Engineers deliver major throughput enhancement to Air Force engine maintenance depot.

AFRL manufacturing technology engineers, working with personnel from the 76th Maintenance Wing's Software and Propulsion Maintenance Groups at the Oklahoma City Air Logistics Center (OC-ALC) and Wyle Laboratories (formerly Veridian Engineering), delivered a major configuration upgrade and improved the inspection process for the Air Force (AF) Eddy Current Inspection System (ECIS) at OC-ALC, Tinker Air Force Base (AFB), Oklahoma. These ECIS improvements are part of AFRL's Engine Rotor Life Extension program. With investments exceeding $80 million, the ECIS program addresses an AFRL initiative to extend the useful life of turbine engine components and reduce the cost of replacing aging engine components in the AF's fighter and bomber fleets.

ImageEddy current inspection uses electromagnetic induction to detect flaws in conductive materials. The current ECIS station consists of a large electronic manipulator arm that rides on a stable granite block, a turntable to rotate the part throughout the inspection, and an electronic control console (see figure). An engine rotor disk clamped to the turntable rotates as directed by the inspection program. The manipulator arm carries an eddy current probe and maneuvers over, around, and through various areas of the disk. Using an assortment of probes, the system collects information from the engine disk and uses this data to indicate defects in the disk's different geometric features.

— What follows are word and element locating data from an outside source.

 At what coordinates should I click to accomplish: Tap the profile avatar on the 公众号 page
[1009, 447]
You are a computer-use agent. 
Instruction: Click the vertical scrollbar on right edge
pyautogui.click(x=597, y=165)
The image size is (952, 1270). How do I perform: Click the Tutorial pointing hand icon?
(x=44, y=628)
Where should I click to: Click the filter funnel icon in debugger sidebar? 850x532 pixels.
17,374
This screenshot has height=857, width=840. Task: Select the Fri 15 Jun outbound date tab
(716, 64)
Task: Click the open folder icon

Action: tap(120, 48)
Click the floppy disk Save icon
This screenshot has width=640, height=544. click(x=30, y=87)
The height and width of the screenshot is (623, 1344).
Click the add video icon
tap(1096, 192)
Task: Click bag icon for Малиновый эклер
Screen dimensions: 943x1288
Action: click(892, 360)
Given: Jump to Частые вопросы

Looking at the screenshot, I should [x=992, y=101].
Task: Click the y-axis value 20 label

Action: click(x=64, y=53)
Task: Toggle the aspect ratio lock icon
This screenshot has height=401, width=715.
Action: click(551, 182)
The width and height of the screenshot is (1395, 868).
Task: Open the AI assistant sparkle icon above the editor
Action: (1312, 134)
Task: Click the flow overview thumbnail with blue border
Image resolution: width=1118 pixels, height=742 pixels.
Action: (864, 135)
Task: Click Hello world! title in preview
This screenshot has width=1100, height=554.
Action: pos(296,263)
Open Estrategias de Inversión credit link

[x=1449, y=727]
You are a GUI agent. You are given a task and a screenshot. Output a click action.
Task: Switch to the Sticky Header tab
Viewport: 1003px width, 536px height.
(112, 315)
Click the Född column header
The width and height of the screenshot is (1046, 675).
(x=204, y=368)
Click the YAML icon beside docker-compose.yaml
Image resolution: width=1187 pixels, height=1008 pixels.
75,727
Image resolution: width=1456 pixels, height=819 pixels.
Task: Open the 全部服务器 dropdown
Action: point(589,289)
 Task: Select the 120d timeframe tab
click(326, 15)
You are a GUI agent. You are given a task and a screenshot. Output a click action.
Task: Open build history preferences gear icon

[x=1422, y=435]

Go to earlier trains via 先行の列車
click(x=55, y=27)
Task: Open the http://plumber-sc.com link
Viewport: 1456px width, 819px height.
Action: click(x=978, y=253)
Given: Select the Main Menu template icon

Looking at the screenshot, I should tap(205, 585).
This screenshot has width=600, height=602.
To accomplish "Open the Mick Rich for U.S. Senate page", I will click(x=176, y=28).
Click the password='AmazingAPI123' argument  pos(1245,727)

AFRL's ECIS upgrade improves the speed of communications between the ECIS station computer and the robotic inspection head and thus enables faster and more efficient inspection of engine parts. New digital software signal processing filters replace the current hardware analog filters, significantly improving reliability and minimizing system downtime. The upgrade also consolidates the system's electronics and wiring from a three-bay cabinet to a single-bay cabinet. As a result of these enhancements, OC-ALC personnel have substantially decreased F100 and F110 engine inspection cycle times, which will allow them to accept future F119 and F135 engine inspection tasks.